本文:
=-=-=

2011年10月18日火曜日

「売れない時代に売る」ための営業改革

第4回:あるべき営業活動=案件創出型営業力の強化に向けて
エム・アイ・コンサルティング株式会社
真保 浩


 
これまでのコラムでは、「自社の市場・顧客の求める根源的ニーズを見定め、このニーズに訴求する自社の商品・サービスの提供価値(=ウリ)を明確にすること」、および「ターゲットとする市場・顧客セグメントの特性、営業プロセスの特性を考慮して営業チャネルの最適化を図ること」を述べてきた。これはすなわち営業改革の大前提となる「営業戦略」を策定することに他ならない。これを図示すると以下のように整理できる。
今後のコラムにおいては、この営業戦略を前提とした、営業活動そのものに着目した営業改革のポイントについて述べていきたい。

=-=-=

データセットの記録
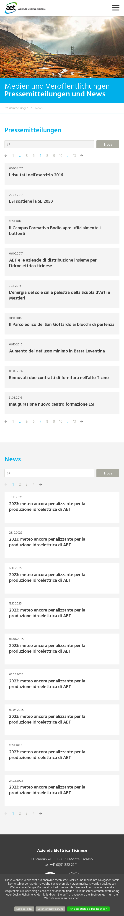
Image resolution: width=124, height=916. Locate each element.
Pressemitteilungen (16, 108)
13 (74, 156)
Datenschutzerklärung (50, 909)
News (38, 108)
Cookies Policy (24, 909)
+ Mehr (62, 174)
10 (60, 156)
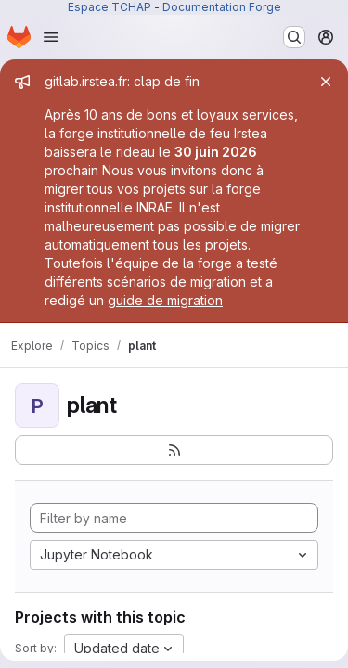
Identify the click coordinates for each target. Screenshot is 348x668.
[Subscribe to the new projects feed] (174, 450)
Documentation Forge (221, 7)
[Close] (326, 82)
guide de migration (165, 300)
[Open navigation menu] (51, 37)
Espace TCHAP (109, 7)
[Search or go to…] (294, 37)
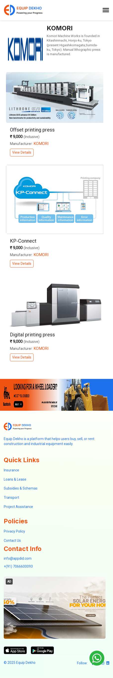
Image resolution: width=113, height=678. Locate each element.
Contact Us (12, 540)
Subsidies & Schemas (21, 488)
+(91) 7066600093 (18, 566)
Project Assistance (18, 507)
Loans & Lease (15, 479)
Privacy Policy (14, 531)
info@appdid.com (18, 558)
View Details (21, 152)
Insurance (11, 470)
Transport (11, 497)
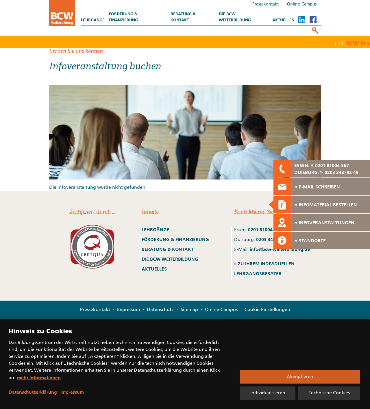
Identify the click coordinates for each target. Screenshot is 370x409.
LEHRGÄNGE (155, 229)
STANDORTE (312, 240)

=-=-=

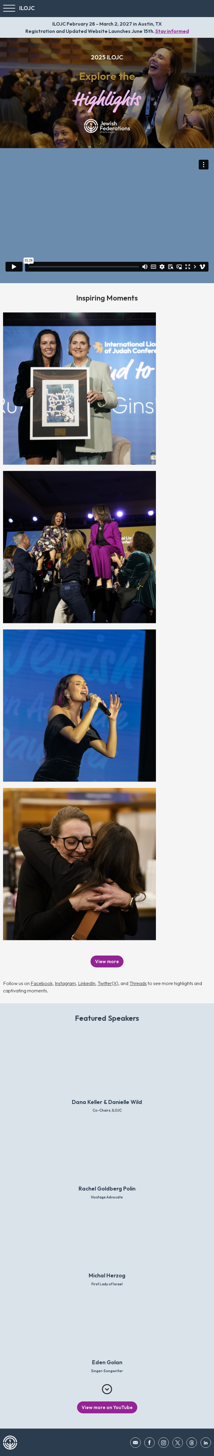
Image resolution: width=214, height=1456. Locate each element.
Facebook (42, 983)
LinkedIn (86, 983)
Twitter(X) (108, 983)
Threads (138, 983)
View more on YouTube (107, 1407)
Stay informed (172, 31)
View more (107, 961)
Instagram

=-=-=

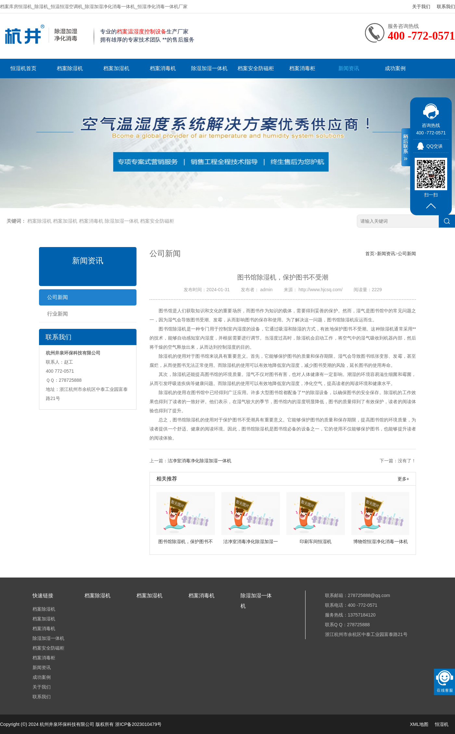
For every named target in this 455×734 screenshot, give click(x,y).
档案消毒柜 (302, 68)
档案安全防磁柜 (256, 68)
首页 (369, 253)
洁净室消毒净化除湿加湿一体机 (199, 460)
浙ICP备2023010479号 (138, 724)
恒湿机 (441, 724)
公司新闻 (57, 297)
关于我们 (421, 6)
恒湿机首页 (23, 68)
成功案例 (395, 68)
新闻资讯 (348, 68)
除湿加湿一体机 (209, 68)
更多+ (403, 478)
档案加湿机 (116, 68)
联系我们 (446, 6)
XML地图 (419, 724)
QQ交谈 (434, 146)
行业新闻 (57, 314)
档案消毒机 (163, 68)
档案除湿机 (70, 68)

=-=-=

課題:
営業改革のコラムを、「第4回:あるべき営業活動=案件創出型営業力の強化に向けて」を含む語句から書き始め、「ントについて述べていきたい。」まで来たらそこで止めて、一字も変えずに書き写しなさい。

正解出力:
第4回:あるべき営業活動=案件創出型営業力の強化に向けて
エム・アイ・コンサルティング株式会社
真保 浩


 
これまでのコラムでは、「自社の市場・顧客の求める根源的ニーズを見定め、このニーズに訴求する自社の商品・サービスの提供価値(=ウリ)を明確にすること」、および「ターゲットとする市場・顧客セグメントの特性、営業プロセスの特性を考慮して営業チャネルの最適化を図ること」を述べてきた。これはすなわち営業改革の大前提となる「営業戦略」を策定することに他ならない。これを図示すると以下のように整理できる。
今後のコラムにおいては、この営業戦略を前提とした、営業活動そのものに着目した営業改革のポイントについて述べていきたい。